Em sua primeira visita de Estado desde que assumiu o poder em junho, Bennett se reunirá na quinta-feira com Biden para tentar ajustar os vínculos com o presidente democrata, que foram tensos com o ex-primeiro-ministro Benjamin Netanyahu, criticado por favorecer o Partido Republicano.

"Atualmente, o principal tema entre os dois países e renovar e reiniciar as relações bilaterais", afirmou à AFP Scott Lasensky, que foi conselheiro do ex-presidente Barack Obama sobre Israel.

Netanyahu irritou os democratas com suas críticas ferrenhas ao acordo nuclear de 2015 entre o Irã e as potências mundiais, negociado pelo governo de Obama quando Biden era vice-presidente.

A aproximação de Netanyahu com o sucessor de Obama, Donald Trump, irritou ainda mais o partido do atual presidente.

O ministro israelense das Relações Exteriores, Yair Lapid, sugeriu uma nova aproximação quando se reuniu em junho com o secretário de Estado americano, Antony Blinken.

"Nos últimos anos foram cometidos erros. A posição bipartidária de Israel sofreu. Vamos consertar esses erros juntos", disse Lapid na ocasião.

Embora Bennett procure acalmar as águas diplomáticas, ele permanece firmemente contrário ao acordo com o Irã, que permitiu suspender as sanções contra o regime de Teerã em troca de um freio no programa nuclear do país.

O Irã insiste que seu programa é pacífico, mas deixou de cumprir de maneira paulatina seus compromissos cruciais, inclusive sobre o enriquecimento de urânio, em resposta à saída dos Estados Unidos do acordo de 2018 e à retomada de sanções pelo governo Trump.

"Eu direi ao presidente Biden que é tempo de parar os iranianos (...) não de jogar um colete salva-vidas para eles com o retorno a um acordo nuclear expirado", afirmou no domingo o primeiro-ministro de 49 anos.
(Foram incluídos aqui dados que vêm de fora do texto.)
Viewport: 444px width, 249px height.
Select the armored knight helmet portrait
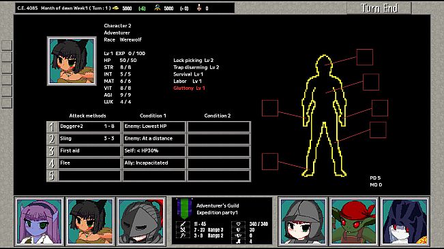141,221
Sua reunião com Biden, de 78 anos, acontece dois meses depois do colapso das negociações em Viena para resgatar o acordo nuclear.

Bennett lidera uma coalizão heterogênea que vai de partidos moderados a outros de linha dura, como o dele, e evita o tema palestino: ele se concentra em questões de consenso, como saúde e economia.

Shira Efron, do Instituto de Estudos de Segurança Nacional, de Tel Aviv, afirmou que o governo Biden tem ambições modestas, centradas principalmente em desfazer algumas medidas de Trump em favor de Israel.

O governo de Biden retomou o pagamento de milhões de dólares de financiamento para os palestinos que Trump havia interrompido, incluindo recursos para a Agência das Nações Unidas para os Refugiados Palestinos (UNRWA).